Reputable horse trainer and national equine competitor, Shamas Haws, volunteered his knowledge and insights to Southern Utah University equine students at the college’s Kenneth L. Cannon Equestrian Center Thursday.
SUU’s equine program and horsemanship classes draw a diverse group of students with varying experience and disciplines. That said, Haws’ insight provided the students with philosophies and techniques applicable to every equestrian.
With the help of his daughter, Teri Dawn Haws — a world-class equestrian in her own right as well as a current SUU marketing student, Shamas was able to not only explain his training philosophies to students but demonstrate them as well.
Teri Dawn guided her horse through easy stops, precision spins, and even lead changes. Each skillful maneuver was performed with only slight leg cues and even less cuing with the reins.
“I want to have a relationship with my horse,” Shamas said. He emphasised this concept, central to his training, throughout the presentation, “I want it to to be 51% what I want and 49% what he wants.”
This idea of building a relationship stems from Shamas’ desire to have a “willing horse.” He related past experiences where he would make horses perform and the result was not a broke horse, but a broken one.
“I want [the horse] to do it because he wants to do it and not because he has to do it,” the cowboy, who is from Erda, Utah, explained.
Shamas told the students that horses learn from the release of pressure. By adding pressure with the reins as well as leg and body position and then releasing that pressure at the moment of desired change, the horse would not only learn the cue, but want to respond to it.
Every step of the Erda cowboy’s training integrates this concept of pressure and release.
“I shouldn’t have any pressure on him when he’s doing what I want him to do,” he emphasised, “That is a true release of pressure.”
The effectiveness of this concept is evident in Shamas’ horses.

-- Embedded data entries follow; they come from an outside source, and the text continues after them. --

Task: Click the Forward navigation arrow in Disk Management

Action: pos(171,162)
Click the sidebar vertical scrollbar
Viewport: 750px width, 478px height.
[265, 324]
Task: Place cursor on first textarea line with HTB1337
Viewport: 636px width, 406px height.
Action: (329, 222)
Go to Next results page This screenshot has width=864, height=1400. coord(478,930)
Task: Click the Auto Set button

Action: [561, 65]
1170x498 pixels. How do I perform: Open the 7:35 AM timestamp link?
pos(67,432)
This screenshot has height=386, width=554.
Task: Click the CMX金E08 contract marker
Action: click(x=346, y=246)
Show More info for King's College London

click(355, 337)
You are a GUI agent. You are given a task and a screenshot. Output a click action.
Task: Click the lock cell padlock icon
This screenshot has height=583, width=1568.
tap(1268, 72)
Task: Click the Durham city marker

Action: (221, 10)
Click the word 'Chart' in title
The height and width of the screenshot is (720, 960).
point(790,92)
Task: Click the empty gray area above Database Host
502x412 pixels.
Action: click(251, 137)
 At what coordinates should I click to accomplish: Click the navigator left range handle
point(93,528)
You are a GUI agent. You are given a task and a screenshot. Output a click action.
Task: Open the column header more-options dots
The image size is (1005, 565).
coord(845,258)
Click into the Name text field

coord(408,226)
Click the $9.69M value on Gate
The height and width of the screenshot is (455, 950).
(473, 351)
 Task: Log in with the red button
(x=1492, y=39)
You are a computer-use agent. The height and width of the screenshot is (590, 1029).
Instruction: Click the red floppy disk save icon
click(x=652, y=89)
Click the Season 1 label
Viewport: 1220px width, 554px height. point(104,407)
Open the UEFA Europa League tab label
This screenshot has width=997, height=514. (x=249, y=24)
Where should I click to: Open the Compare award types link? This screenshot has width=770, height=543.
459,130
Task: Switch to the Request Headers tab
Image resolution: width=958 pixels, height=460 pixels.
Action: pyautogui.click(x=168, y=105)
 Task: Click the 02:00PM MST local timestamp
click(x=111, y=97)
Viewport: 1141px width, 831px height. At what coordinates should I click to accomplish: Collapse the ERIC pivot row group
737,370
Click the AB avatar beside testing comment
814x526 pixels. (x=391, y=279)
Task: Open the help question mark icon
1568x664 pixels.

Even the most difficult horse tasked to him, a gelding he calls Journey, is on the road to national competition.
“I’ve never seen a horse buck so hard,” Shamas said of Journey, who served as his stage during the demonstration.
Shamas met Journey during a 2015 Road to the Horse training competition that took place amid the rolling green hills of Lexington, Kentucky.
Each year the event pairs the world’s best equestrians with an untrained three-year-old American Quarter Horse to test their ability not only to make the animal rideable, but performance ready.
During his 2015 appearance at the event, Shamas selected his three-year-old from a herd provided by the Four Sixes Ranch out of Guthrie, TX. As the third competitor to choose, the Utah cowboy did something unexpected.
He did not end up going with his third or even fourth pick. Instead, he chose Journey.
“I stepped in the pen and this horse walked out of the group and looked right at me the way he is looking at you now,” Haws said as the dark horse stood alert, ears pricked forward, “I said, ‘Looks like he just chose me’ and walked out.”
Haws said that everyone at the show thought he was crazy when he loaded the high spirited horse in his trailer. Shamas admitted he had doubts himself.
Despite the initial worries, Journey became not only show-ready, but one of the favorite horses Shamas has ever worked with in his 30 years of professional training.
The cowboy decided he could not part with the gelding at the close of the contest and brought him home to Utah.
Shamas’ journey with Journey was more than a competition to him. Working with the testy horse solidified something about his training method: it works.
Now Haws shares his horsemanship knowledge at every opportunity. By teaching private lessons, taking on outside horses, and presenting at clinics, he is able to share not only his talent but also his experience becoming a better horseman.
“I’m not afraid to make mistakes,” he said, “Mistakes are how we learn.”